Corkage fees in Western New York run between $10 to $20 a bottle, although some restaurants don't let customers bring their own if they carry the same bottle in their own cellars.
But even if a corkage fee is charged, it usually doesn't discourage a real enthusiast.
"I always bring my own wine to a restaurant," says Jordan Levy, who has a cellar of some 2,000 bottles. "I don't mind the corkage fee. Most restaurants can't match the quality of wine I have in my cellar but I prefer to drink my wines there."
Other savvy diners simply take advantage of special promotional programs or offers. In City Grill, on Main Street, the longstanding policy has been no corkage fee on Saturday night for a bottle of wine brought in to serve at dinner. Sommelier Mike DePue says the bottles he has seen brought in range from a bottle of 1970 Chateau Lafite Rothschild to a bottle of Giacobazzi.
It doesn't matter. That Saturday night policy has brought them a loyal customer base.
"It's a great deal," says Ronald Eaton, who has a small cellar of his own of some 30 bottles. He and his wife, Linda, go to City Grill at least two times a month, he says.
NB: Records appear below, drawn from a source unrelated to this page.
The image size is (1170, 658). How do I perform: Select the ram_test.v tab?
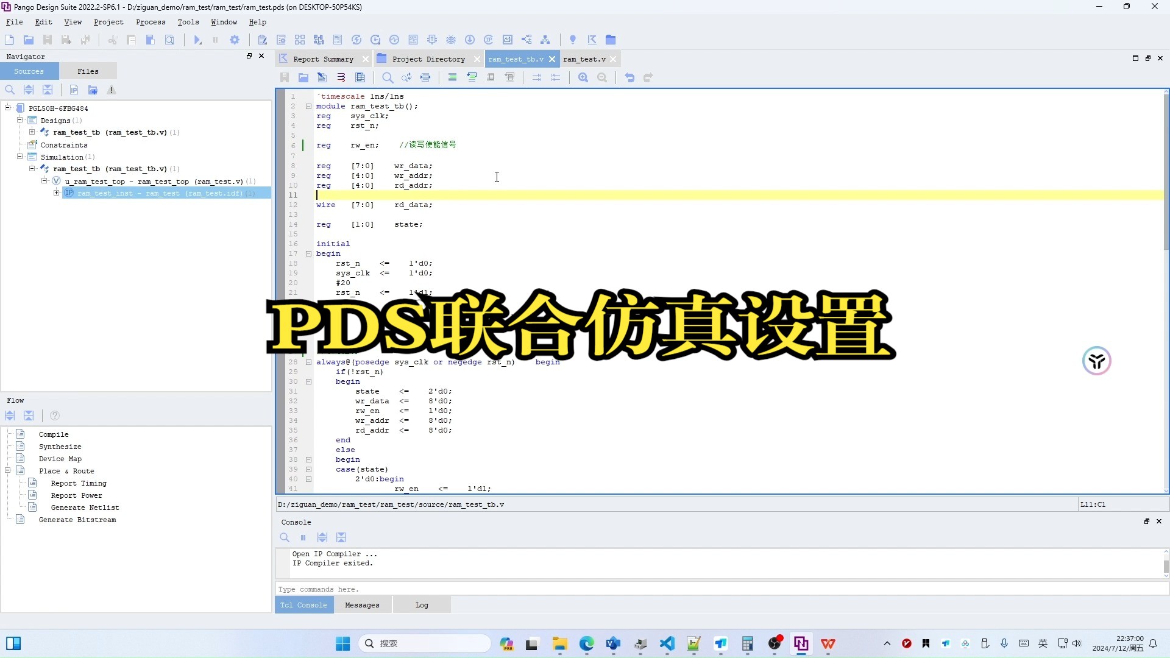pos(582,58)
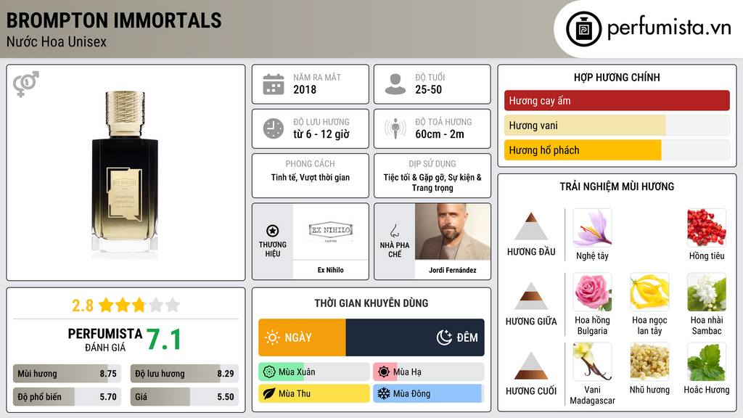The height and width of the screenshot is (418, 743).
Task: Select the Mùa Thu season bar
Action: coord(314,393)
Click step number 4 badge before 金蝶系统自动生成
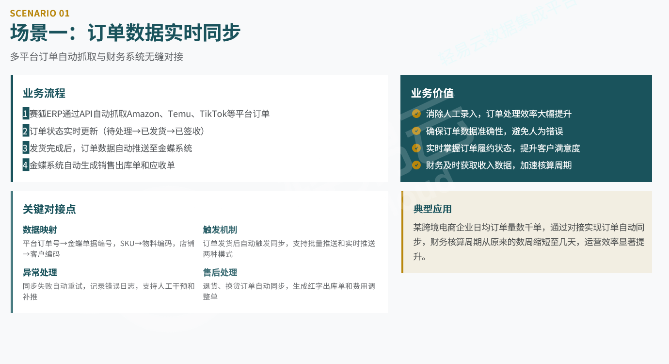 click(x=26, y=165)
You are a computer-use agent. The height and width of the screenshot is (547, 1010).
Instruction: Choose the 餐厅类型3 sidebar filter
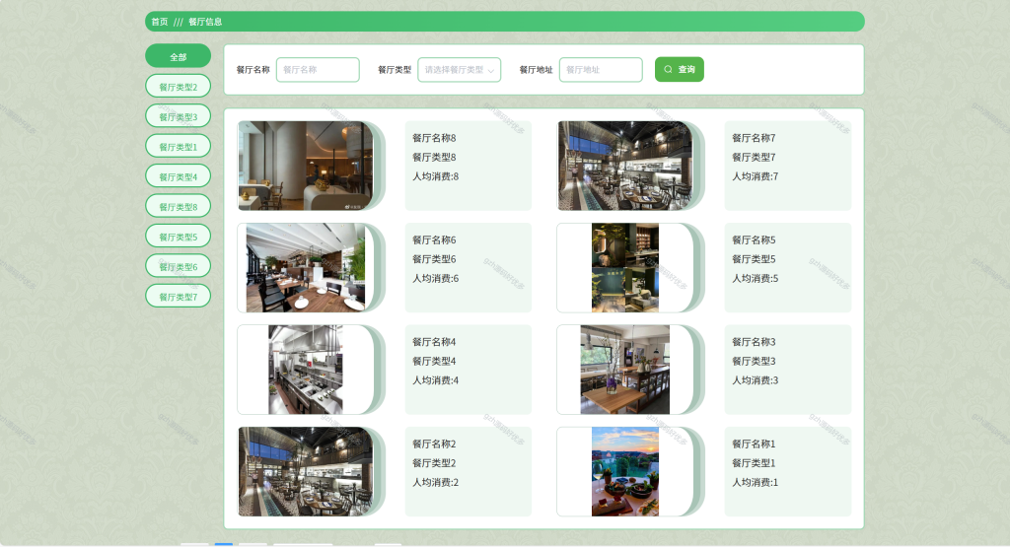pos(178,116)
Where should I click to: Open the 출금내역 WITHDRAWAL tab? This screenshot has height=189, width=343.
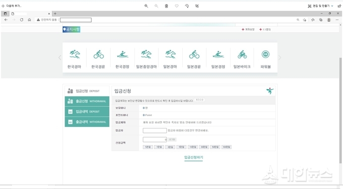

Wine professionals and restaurateurs say corkage is a justifiable fee, since the wait staff usually handles serving the wine.
"It covers the expensive glassware served and presentation of the wine," says Terry Bechakas, owner of the former Hourglass restaurant, which was well known for its wines. "Handling of the bottle is so important. If you have a bottle that is 20 years old and pick it up the wrong way, you may have trouble with the sediment; the wine may have to be decanted and the restaurant will do that for you."
Bechakas says corkage is also justified for economic reasons. Correct maintaining of a wine cellar and carrying a lot of inventory can be a very expensive endeavor, Bechakas says.
When customers bring their own bottle, "it's taking away a money-making thing," he says. "The restaurant is really losing money when it is not serving its own wine."
Corkage fees may become even more common in this area, he says, as more collectors develop cellars of their own.
But corkage fees also usually benefit the customer. Henry Gorino, owner of Oliver's, has recently begun advertising a $20 corkage fee. That's relatively high for this area.
"But I don't think that's a lot of money," Gorino says, although he admits that the more expensive the wine the diner brings in, the more that customer saves. That's because of the markup, which in many restaurants usually runs a little more than double the wholesale price.
"Say I buy a bottle of wine wholesale at $150," Gorino says, citing a rather extreme example. "I have to charge at least $325 for it. Even if the customer pays $180 for that bottle retail, even with the $20 corkage fee he's still only paying $200," he says. "That's a hell of a good price for that bottle of wine."
Paul Jenkins of Tempo, who usually charges $15 corkage, says he doesn't begrudge his customers bringing in their own bottle -- he understands it, in fact.
"They don't do it to save money," he says. "That's not the spirit of it. Corkage is simply not an issue for collectors. A lot of people have wonderful cellars and they like to show them off.
"It may be a special occasion or they may be entertaining special people. They have the wines and the wines are ready to drink and it's not as common as it once was to have formal dinners at home."
It's a fairly common practice at Tempo, Jenkins says. "Mostly they call ahead and we are ready for them."
Want to know the absolute best thing for a proprietor when people bring in their own bottles? Jenkins has the answer ready to go.
Often, customers bring in rare, impossible to buy bottles, he says. "And sometimes they give a tiny sip to the chef."
>When you're bringing your own wine
Thinking of hauling your own wine to a restaurant? Don't forget these BYOB pointers:
1) Call ahead to say you are bringing in your own wine. Tell them the wine you are bringing and get the OK.
2) Leave an ample gratuity to cover the person who is serving the wine.
3) If you can, and if the wine is special, offer the wine server or chef a tiny sip or two.
4) According to state liquor law, bringing your own bottle of wine to a restaurant without a license, which has a legal capacity of 20 people or less, is perfectly legal.
5) According to the same law, bringing your own bottle to a licensed restaurant of any size is legal if the restaurant allows it. But you cannot leave the wine at the restaurant if you don't finish. You must take it home. 6) For further information on legality, go to www.abc.state.ny.us.